Forces of Nature
Directed by Bronwen Hughes
Written by Marc Lawrence
Released March 19, 1999
Comedy (romance)
105 min. • Find on imdb
Review by Dale Jennings
April 3, 1999.
The Title of Forces of Nature offers an insight into how producers of films think.
They latch onto a good title and attach it to whatever film they think it will help. It seldom has anything to do with the film itself, but if it sells tickets, who cares? This time, however, such thinking caught up with them. The good title happens to be attached to a good film. It has little or nothing to do with the plot except in a very general way—but it got the two of us to buy tickets.
This brings up the advertising quotes that are customarily used in ads. None of them this time are even remotely applicable. “A smart romantic romp” is somewhat near although I don’t see how “smart” applies. “Unabashedly romantic fun” is typically misleading in implying that it is blunt, frank, and daring which it is not. It indeed is fun, but not all those other things. “Simply irresistible” simply isn’t so. The whole affair can easily be resisted. I like it but will be unable to tell you what it was about in fewer than 30 days. “Outrageously funny” is also a routine lie. I laughed once out loud and smiled the rest of the way, but there was nothing whatever outrageous about the mild humor of the piece.
Hardly daring, it tells a simple home-town sort of yarn that could be shown in any church basement during a benefit. The most daring sequence involves the top button of the hero’s shirt being opened. It raises hopes and quickly shatters them by cutting to a routine small-town shot which was as exciting as a bowl of tapioca.
At this moment, my friend has suggested that it was the hero of this film [Ben Affleck] who recently committed suicide. I hope not. He was a handsome, intelligent young fellow who should be starting a long career in films. Sandra Bullock seems a shade too old for him, too sophisticated and too smooth. Pleasant enough she smacked of polished professionalism while the young man was as ingenious as a peanut-butter sandwich. But never so bland. He implied a depth that the film couldn’t realize. It’s an old situation in which the actor is a notch above the film he’s in. His best work is yet to come.

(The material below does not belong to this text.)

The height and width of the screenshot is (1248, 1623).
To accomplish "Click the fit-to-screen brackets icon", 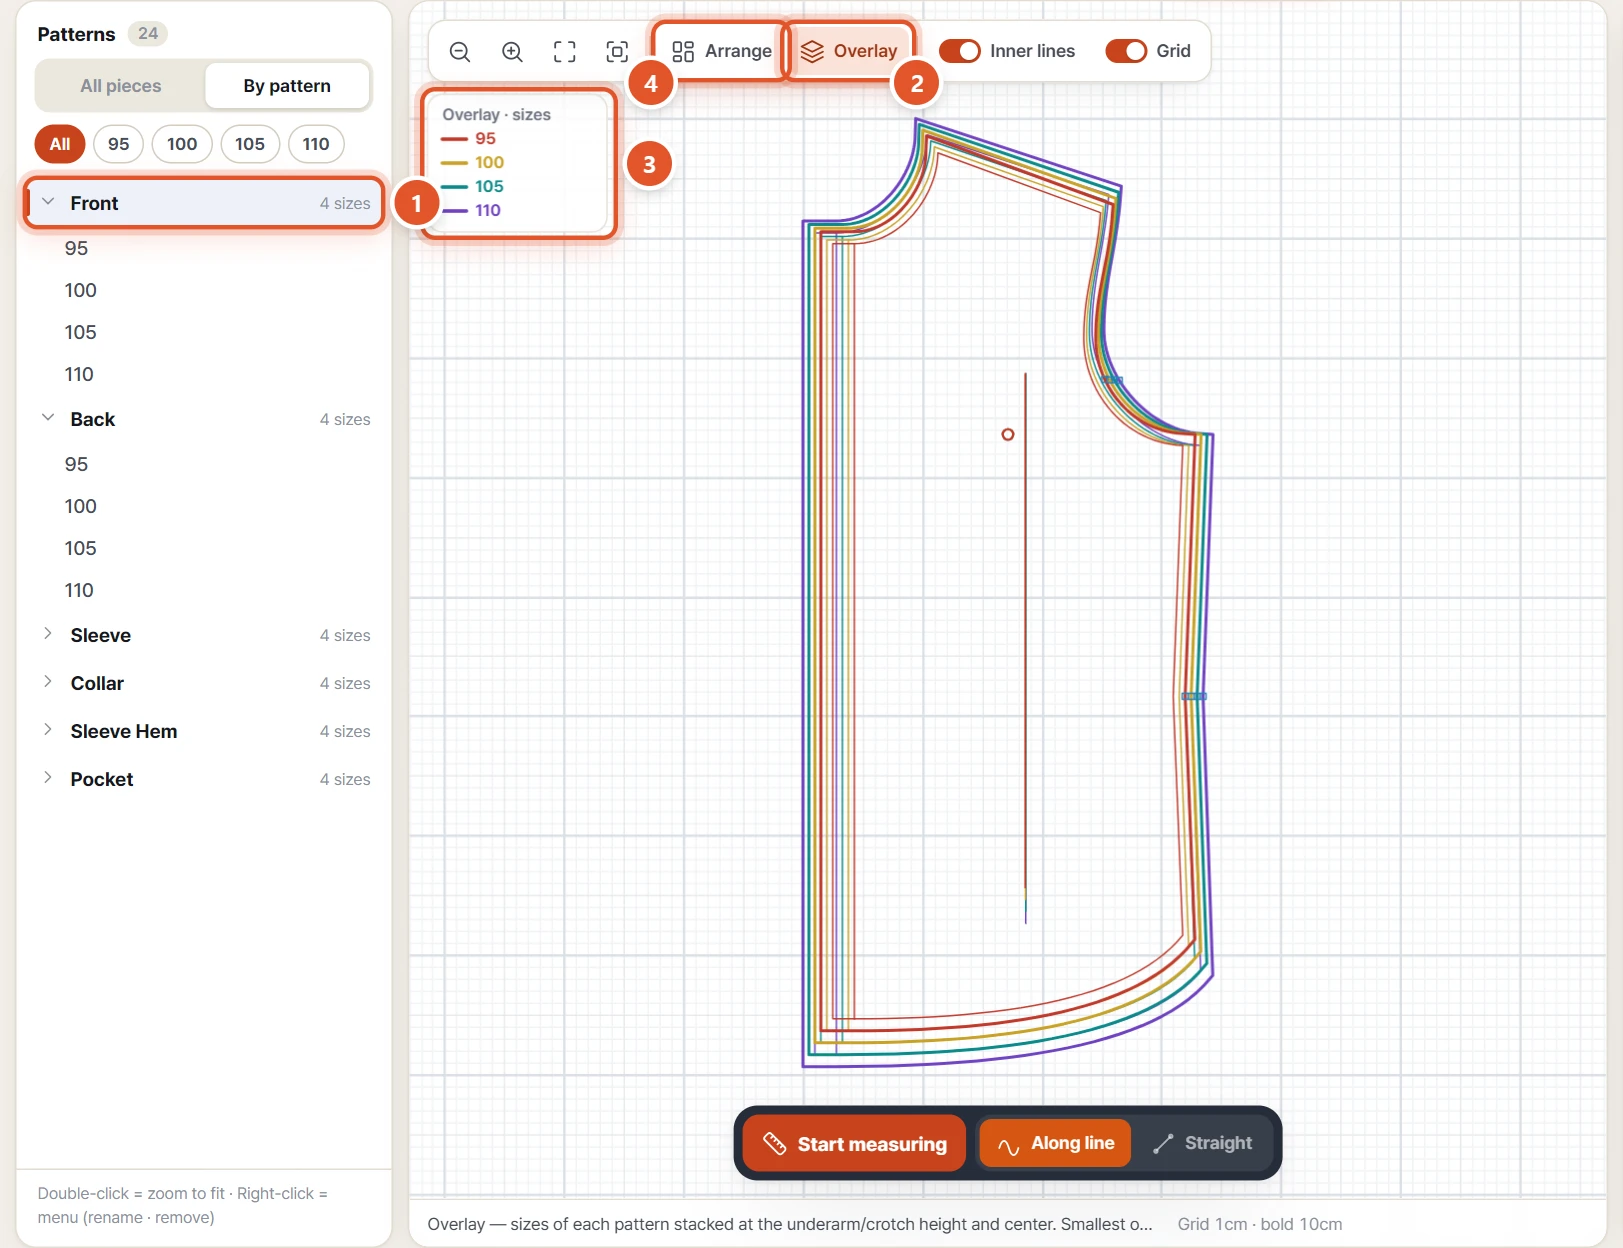I will (565, 52).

The credits tell us there was lots and lots of music. You have to know popular music very well indeed to watch an interesting film and separate yourself enough to identify the music. This, too, is an old story. A movie isn’t a concert. The better the film and music, the less of the music you hear. It merely accents and enforces what you see in a more or less subconscious way. In a real sense, good film music is subliminal. This, of course, is retrospective. Were a composer to try to write a subliminal score, he’d find himself in trouble. It’s the sort of thing that happens.

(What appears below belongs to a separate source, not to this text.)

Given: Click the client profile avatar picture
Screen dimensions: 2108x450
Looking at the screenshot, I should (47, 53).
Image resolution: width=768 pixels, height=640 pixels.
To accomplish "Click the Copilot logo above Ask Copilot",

Going back to the shirt-button line of thought: It was surprising to me that there wasn’t enough sex in such a minor film; it would have helped and, handled correctly, would have done no harm.
I read the word “sex” and realized all over again how loaded the word is. There’s all kinds of sex: raw, blunt, disgusting, exciting, tantalizing, amusing and on. When we saw a brief shot of the young man’s trouser front, I had hopes that something was about to be done that would contribute to today’s film entertainment. I had reason to. They don’t show men’s trouser fronts in film these days. That area is off limits. But that shot is an end in itself, and we go on to more pedestrian facets of U.S. romance in the great middle classes. It comes to the point where we are shown a pair of hands, male and female, entwined, and are required to imagine all the rest. It’s fraudulent. We go to movies to have them imagine for us. Fools that we are. The average movie belonging to the family film genre has little idea of real sexuality. They couldn’t be “sexy” if they had a gun pointed at their empty heads. Good sex is where—as in this film—the young man watches a girl dancing seductively, rolls his eyes heavenward, and digs his hand deep into his pockets. Up until then, no one ever suspected that this particular pallid young man might have an active pair of gonads rolling around inside in his briefs. The gesture was revealing, and the audience laughed sympathetically. I came within an ace of applauding.
Another new face to look for is the hero’s best friend [Steve Zahn]. A seasoned young actor with a pleasantly homely face, you’ll be seeing lots more of him, too, in the years to come.